A FÉ contra a RAZÃO

Tenho a percepção que o povo Brasileiro sempre gostou e acreditou muito na capacidade dos salvadores da pátria. Mais exatamente de um salvador da pátria. Uma figura que tem superpoderes para resolver todos os problemas nacionais. Para uns essa figura é Lula, Freixo, Tarcísio, para outros Bolsonaro, MBL, Dória. Cada um elege o seu salvador da pátria e parece seguir com fé as determinações que vêm de cima para baixo. Confiança absoluta e um compromisso de ser fiel à palavra dada.

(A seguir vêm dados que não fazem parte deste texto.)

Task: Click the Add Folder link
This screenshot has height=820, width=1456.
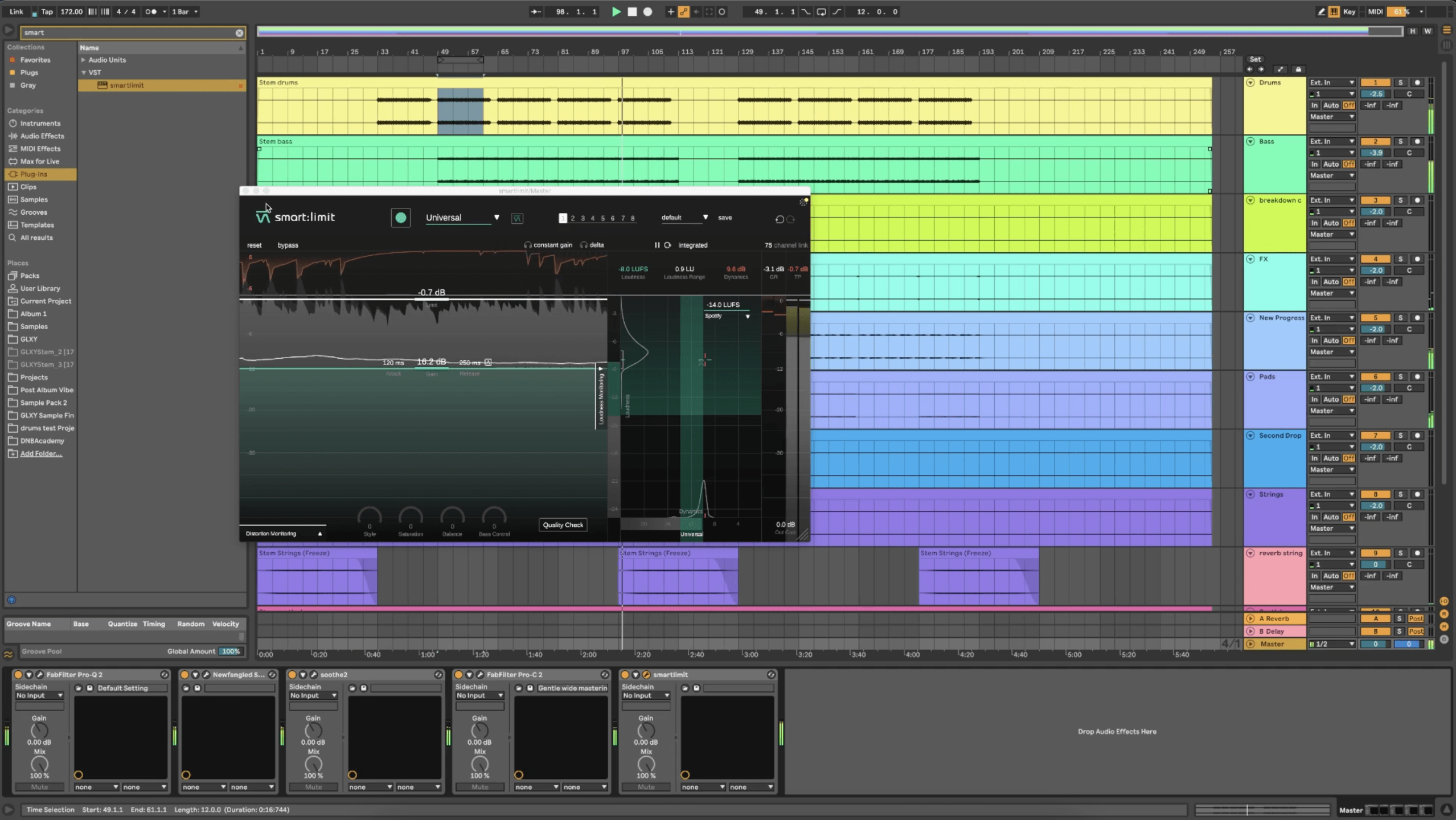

No meio disso tudo a RAZÃO, a faculdade de raciocinar, apreender, compreender, ponderar e julgar de maneira estruturada, foi sendo colocada de lado. Cada vez mais pessoas se contentam em ser papagaios de algum discurso entoado pelo seu salvador da pátria, sem qualquer tipo de análise crítica ao conteúdo que é propagado. O contraditório não é mais motivo para reflexão e debate. E sim um motivo para ataques e desqualificações pessoais.

E essa postura popular cada vez mais comum abre avenidas para populistas de plantão que vendem um discurso simplista e de fácil digestão. Assuntos complexos são transformados em questões binárias. Esquerda vs. Direita. Polícia vs. Bandido. Os recentes embates (não debates) sobre questões como liberdade de expressão (caso dos Museus) e direitos e deveres da Polícia (Caso da Turista na Rocinha ou os traficantes executados em Costa Barros) mostram bem essa dinâmica.

2018 será um ano fértil para esses populistas de plantão. E nada indica que a população ira sair da sua fé preguiçosa e colocar neurônios para analisar as sérias questões que atingem nosso estado e país.